Task objective → Your task is to output every record exactly as it is given.

Supplied entries →
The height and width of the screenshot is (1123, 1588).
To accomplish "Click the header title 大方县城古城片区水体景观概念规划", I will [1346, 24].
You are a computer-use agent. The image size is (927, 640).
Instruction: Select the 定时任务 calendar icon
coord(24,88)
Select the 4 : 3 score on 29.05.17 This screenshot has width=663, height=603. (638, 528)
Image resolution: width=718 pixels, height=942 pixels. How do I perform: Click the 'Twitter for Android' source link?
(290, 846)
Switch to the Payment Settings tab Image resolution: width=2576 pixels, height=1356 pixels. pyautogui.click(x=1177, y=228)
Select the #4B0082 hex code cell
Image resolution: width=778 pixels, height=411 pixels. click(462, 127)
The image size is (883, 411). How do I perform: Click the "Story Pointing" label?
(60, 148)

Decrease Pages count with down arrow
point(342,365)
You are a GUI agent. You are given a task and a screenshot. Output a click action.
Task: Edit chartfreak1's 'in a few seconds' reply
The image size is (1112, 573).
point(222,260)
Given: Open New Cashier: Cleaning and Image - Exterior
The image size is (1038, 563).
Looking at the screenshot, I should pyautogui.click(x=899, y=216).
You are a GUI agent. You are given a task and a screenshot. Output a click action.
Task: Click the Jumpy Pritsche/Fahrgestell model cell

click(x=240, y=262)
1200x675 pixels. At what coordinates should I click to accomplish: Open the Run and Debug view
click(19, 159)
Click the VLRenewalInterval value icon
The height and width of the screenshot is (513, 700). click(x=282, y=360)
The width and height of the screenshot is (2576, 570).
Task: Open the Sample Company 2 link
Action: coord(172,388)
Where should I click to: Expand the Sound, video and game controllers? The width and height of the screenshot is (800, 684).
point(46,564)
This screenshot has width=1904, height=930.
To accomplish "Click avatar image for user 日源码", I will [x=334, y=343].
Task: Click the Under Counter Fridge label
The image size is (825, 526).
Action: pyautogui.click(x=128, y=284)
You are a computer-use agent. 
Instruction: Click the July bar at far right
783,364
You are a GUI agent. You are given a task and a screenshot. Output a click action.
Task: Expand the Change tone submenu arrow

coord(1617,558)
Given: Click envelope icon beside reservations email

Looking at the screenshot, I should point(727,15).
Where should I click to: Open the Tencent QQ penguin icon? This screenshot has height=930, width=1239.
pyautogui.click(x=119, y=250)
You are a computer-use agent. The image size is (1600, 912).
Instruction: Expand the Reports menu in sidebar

Result of the task →
The height and width of the screenshot is (1123, 1588).
To accomplish "Click the header title 大方县城古城片区水体景观概念规划", I will [1346, 24].
You are a computer-use agent. The image size is (927, 640).
Instruction: Select the 定时任务 calendar icon
coord(24,88)
Select the 4 : 3 score on 29.05.17 This screenshot has width=663, height=603. (638, 528)
Image resolution: width=718 pixels, height=942 pixels. How do I perform: Click the 'Twitter for Android' source link?
(290, 846)
Switch to the Payment Settings tab Image resolution: width=2576 pixels, height=1356 pixels. pyautogui.click(x=1177, y=228)
Select the #4B0082 hex code cell
Image resolution: width=778 pixels, height=411 pixels. click(462, 127)
The image size is (883, 411). How do I perform: Click the "Story Pointing" label?
(60, 148)

Decrease Pages count with down arrow
point(342,365)
You are a GUI agent. You are given a task and a screenshot. Output a click action.
Task: Edit chartfreak1's 'in a few seconds' reply
The image size is (1112, 573).
point(222,260)
Given: Open New Cashier: Cleaning and Image - Exterior
The image size is (1038, 563).
Looking at the screenshot, I should pyautogui.click(x=899, y=216).
You are a GUI agent. You are given a task and a screenshot. Output a click action.
Task: Click the Jumpy Pritsche/Fahrgestell model cell

click(x=240, y=262)
1200x675 pixels. At what coordinates should I click to accomplish: Open the Run and Debug view
click(19, 159)
Click the VLRenewalInterval value icon
The height and width of the screenshot is (513, 700). click(x=282, y=360)
The width and height of the screenshot is (2576, 570).
Task: Open the Sample Company 2 link
Action: coord(172,388)
Where should I click to: Expand the Sound, video and game controllers? The width and height of the screenshot is (800, 684).
point(46,564)
This screenshot has width=1904, height=930.
To accomplish "Click avatar image for user 日源码", I will [x=334, y=343].
Task: Click the Under Counter Fridge label
The image size is (825, 526).
Action: pyautogui.click(x=128, y=284)
You are a computer-use agent. 
Instruction: Click the July bar at far right
783,364
You are a GUI agent. You are given a task and a screenshot. Output a click action.
Task: Expand the Change tone submenu arrow

coord(1617,558)
Given: Click envelope icon beside reservations email

Looking at the screenshot, I should point(727,15).
Where should I click to: Open the Tencent QQ penguin icon? This screenshot has height=930, width=1239.
pyautogui.click(x=119, y=250)
You are a computer-use agent. The image size is (1600, 912).
Instruction: Expand the Reports menu in sidebar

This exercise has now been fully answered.